In combination with our office in Australia we are now able to support professional investors in two time zones whilst having boots on the ground in the rural and agribusiness communities in which we operate. Our Australian subsidiary, Land Commodities Australia Pty Ltd (established in early 2010), is a joint venture between Land Commodities Asset Management AG and Corporate Agriculture Australia Pty Ltd (CorpAg).
Combining the strengths of both companies has brought Land Commodities and its clients extraordinary benefits. CorpAg is a spinoff from FARMANCO Management Consultants, Australia’s largest agribusiness consultancy and agronomy practice.
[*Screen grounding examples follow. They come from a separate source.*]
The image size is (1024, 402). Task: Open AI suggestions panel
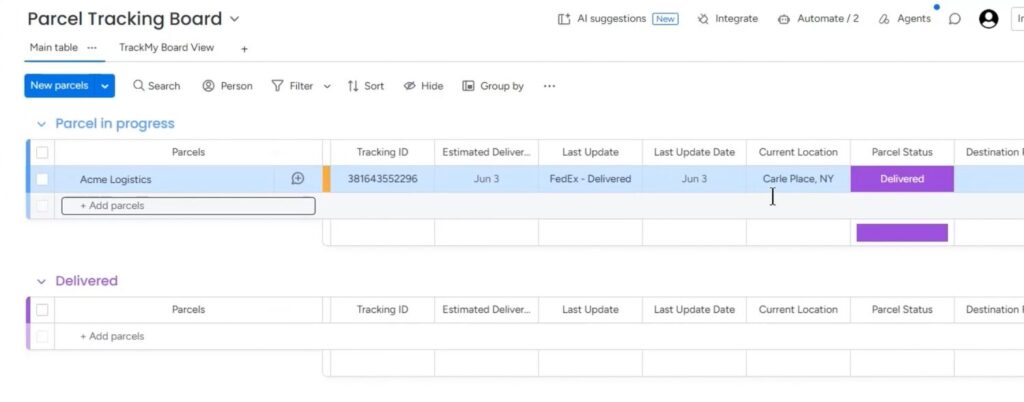point(618,19)
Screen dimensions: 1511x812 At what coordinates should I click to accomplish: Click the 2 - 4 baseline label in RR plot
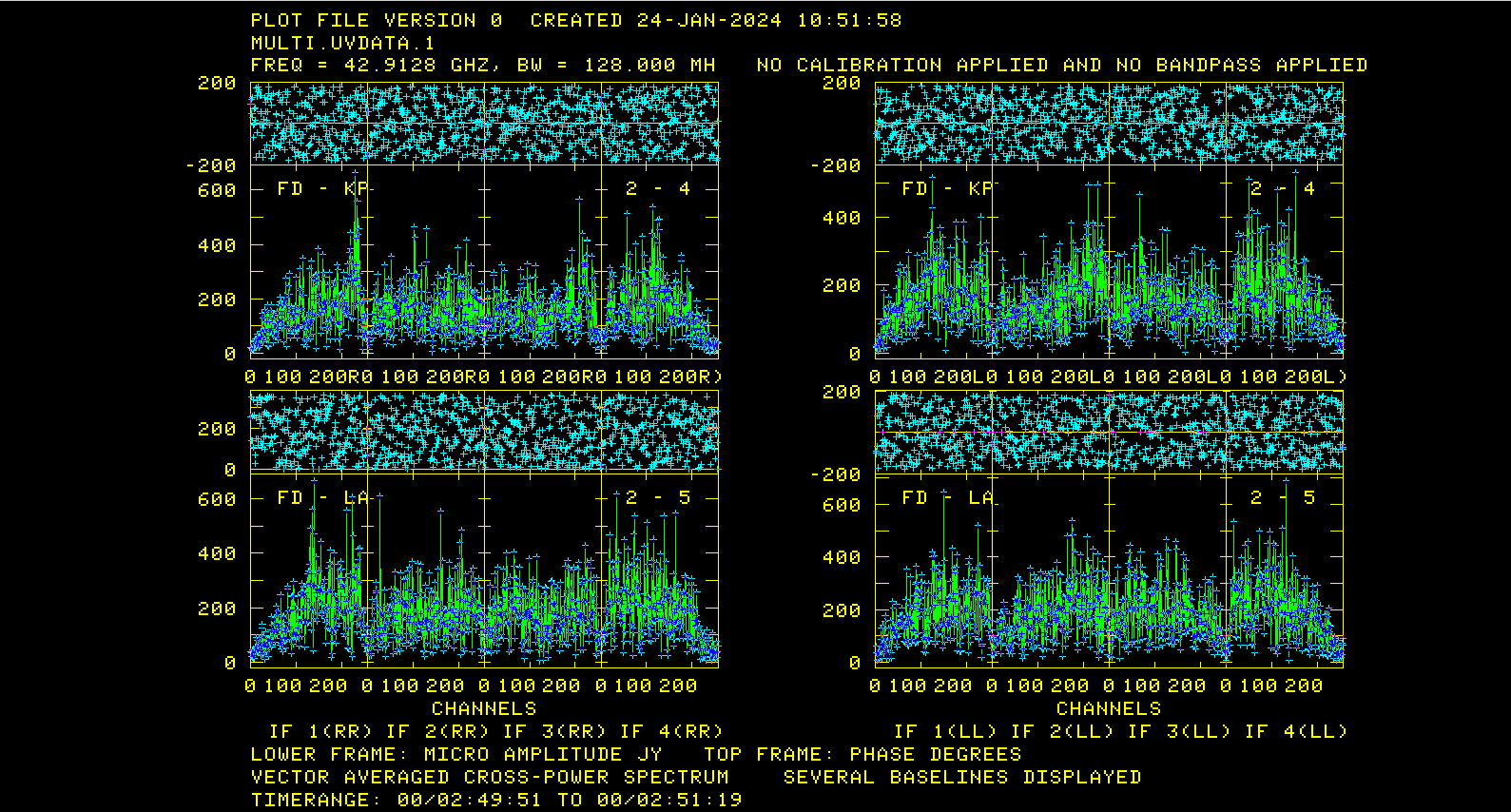657,189
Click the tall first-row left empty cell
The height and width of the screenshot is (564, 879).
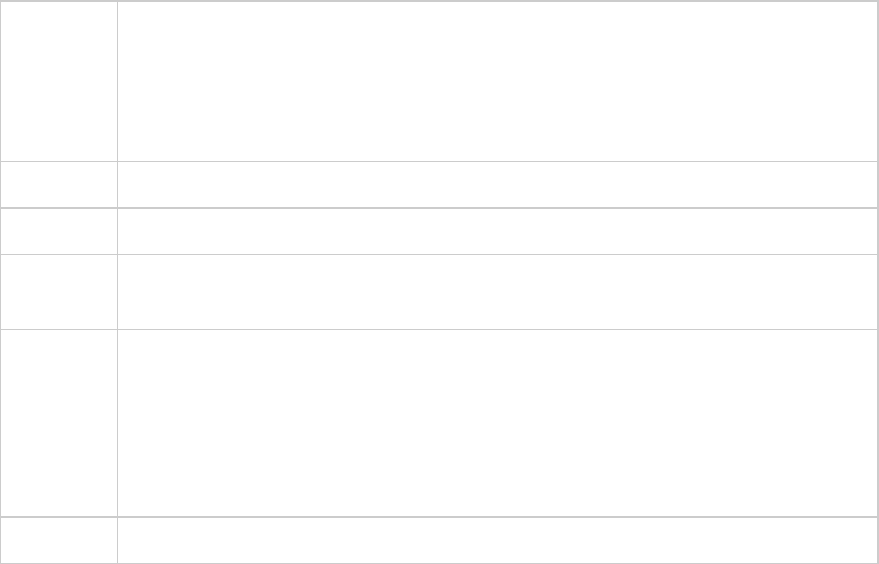[58, 81]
FARMANCO specialise in Western Australia, the country’s most reliable grain producing region and the Australian state with the most compelling investment fundamentals (see our downloadable report, Comparative Analysis – The West and the Rest and Investing in Australian Agriculture for the facts).
FARMANCO provide agronomic and management services to over 800 farms in the region, with a total farming asset base of approximately AUD$6 billion extending to over two million hectares of farmland with annual production of:
They also have ten offices covering the whole of the region staffed by some of Australia’s most respected agricultural professionals. By having ready access to this pool of expertise, Land Commodities is able to augment its in-house team in a cost effective manner, giving us the flexibility to scale our activities and fulfil large mandates at short notice.
With our local subsidiary we have rapidly developed into Western Australia’s leading advisory firm by transaction volume, having completed over AU$ 160 million of transactions since 2010.
The future? Our mission is to become the global leader in the provision of direct farmland investment advisory and management services. Our method is simple: continue to deliver unrivalled analysis and advice in a transparent and cost effective manner.
Note: Although our primary focus is Australian rainfed arable and mixed arable-livestock farming, our team have extensive first-hand experience of managing a range of large scale agricultural enterprises, including irrigated arable, sheep and beef livestock, sugarcane, coffee, cocoa, rubber and citrus. Our team members have managed farms of these types in regions as far flung as the UK and Australia to parts of Southern Africa and East Asia. We would consider mandates in other regions (if necessary, augmenting our in-house team with additional local experts) for larger portfolios (as an indication, the non-Australia + UK investment allocation would need to exceed $20 million).